Kegemaran bertani tumbuh selama Soeharto menetap di Wuryantoro. Di bawah bimbingan pamannya yang mantri tani, Soeharto menjadi paham dan menekuni pertanian. Sepulang sekolah, Soeharto belajar mengaji di langgar bersama teman-temannya. Belajar mengaji bahkan dilakukan sampai semalam suntuk.

Pada suatu kesempatan, Soeharto ingat, daging kakinya pernah terbelah ketika arit yang sedang dipakainya memotong rumput terlepas dari gagangnya. Perih sekali, tentu. Saat itu ia belum berusia lima belas tahun. Ia harus membantu keluarga bibi bapaknya yang menampungnya setelah kedua orang tuanya bercerai dan ibunya mengalami gangguan kejiwaan.
Suharto: A Political Biography karangan Robert E

Setamat Sekolah Rendah (SR) empat tahun, Soeharto disekolahkan oleh orang tuanya ke sekolah lanjutan rendah di Wonogiri. Setelah berusia 14 tahun, Soeharto tinggal di rumah Hardjowijono. Pak Hardjowijono adalah teman ayahnya yang pensiunan pegawai kereta api. Hardjowijono juga seorang pengikut setia Kiai Darjatmo, tokoh agama terkemuka di Wonogiri waktu itu. Soeharto kembali ke kampung asalnya, Kemusuk untuk melanjutkan sekolah di Sekolah Menengah Pertama (SMP) Muhammadiyah di Yogyakarta. Itu dilakukannya karena di sekolah itu siswanya boleh mengenakan sarung dan tanpa memakai alas kaki (sepatu).

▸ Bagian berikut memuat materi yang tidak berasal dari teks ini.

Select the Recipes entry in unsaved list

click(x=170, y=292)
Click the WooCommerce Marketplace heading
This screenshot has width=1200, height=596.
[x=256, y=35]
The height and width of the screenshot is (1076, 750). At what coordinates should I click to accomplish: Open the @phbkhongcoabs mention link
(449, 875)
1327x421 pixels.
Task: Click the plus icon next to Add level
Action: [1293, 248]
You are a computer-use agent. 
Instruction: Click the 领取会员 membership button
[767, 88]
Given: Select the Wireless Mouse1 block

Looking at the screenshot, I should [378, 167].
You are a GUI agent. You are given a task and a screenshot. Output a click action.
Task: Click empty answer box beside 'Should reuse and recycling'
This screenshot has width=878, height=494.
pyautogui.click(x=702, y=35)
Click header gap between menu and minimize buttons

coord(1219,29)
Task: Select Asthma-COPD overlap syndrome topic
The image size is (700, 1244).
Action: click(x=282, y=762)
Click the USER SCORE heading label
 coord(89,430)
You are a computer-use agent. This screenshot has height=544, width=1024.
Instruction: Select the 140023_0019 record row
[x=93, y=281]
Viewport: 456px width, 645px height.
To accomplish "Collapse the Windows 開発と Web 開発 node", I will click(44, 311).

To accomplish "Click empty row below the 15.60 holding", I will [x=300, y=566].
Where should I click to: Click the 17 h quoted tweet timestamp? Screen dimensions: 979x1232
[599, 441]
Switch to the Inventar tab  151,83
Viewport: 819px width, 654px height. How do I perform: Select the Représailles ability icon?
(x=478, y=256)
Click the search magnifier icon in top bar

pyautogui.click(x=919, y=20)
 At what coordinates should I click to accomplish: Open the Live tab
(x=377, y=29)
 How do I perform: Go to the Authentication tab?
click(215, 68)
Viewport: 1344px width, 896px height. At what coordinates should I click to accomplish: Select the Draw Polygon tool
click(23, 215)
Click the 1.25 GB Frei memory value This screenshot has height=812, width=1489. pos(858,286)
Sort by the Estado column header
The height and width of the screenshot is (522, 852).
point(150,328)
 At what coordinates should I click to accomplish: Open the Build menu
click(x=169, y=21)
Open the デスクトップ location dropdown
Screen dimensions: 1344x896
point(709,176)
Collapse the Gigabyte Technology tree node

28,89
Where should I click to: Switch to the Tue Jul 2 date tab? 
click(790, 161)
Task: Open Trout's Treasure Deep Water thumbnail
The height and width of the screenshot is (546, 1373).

Setelah selesai SMP pada 1 Juni 1940 ia diterima sebagai siswa di sekolah militer di Gombong, Jawa Tengah. Setelah enam bulan menjalani latihan dasar, ia tamat sekolah militer sebagai lulusan terbaik dan menerima pangkat kopral. Ia terpilih menjadi prajurit teladan di Sekolah Bintara.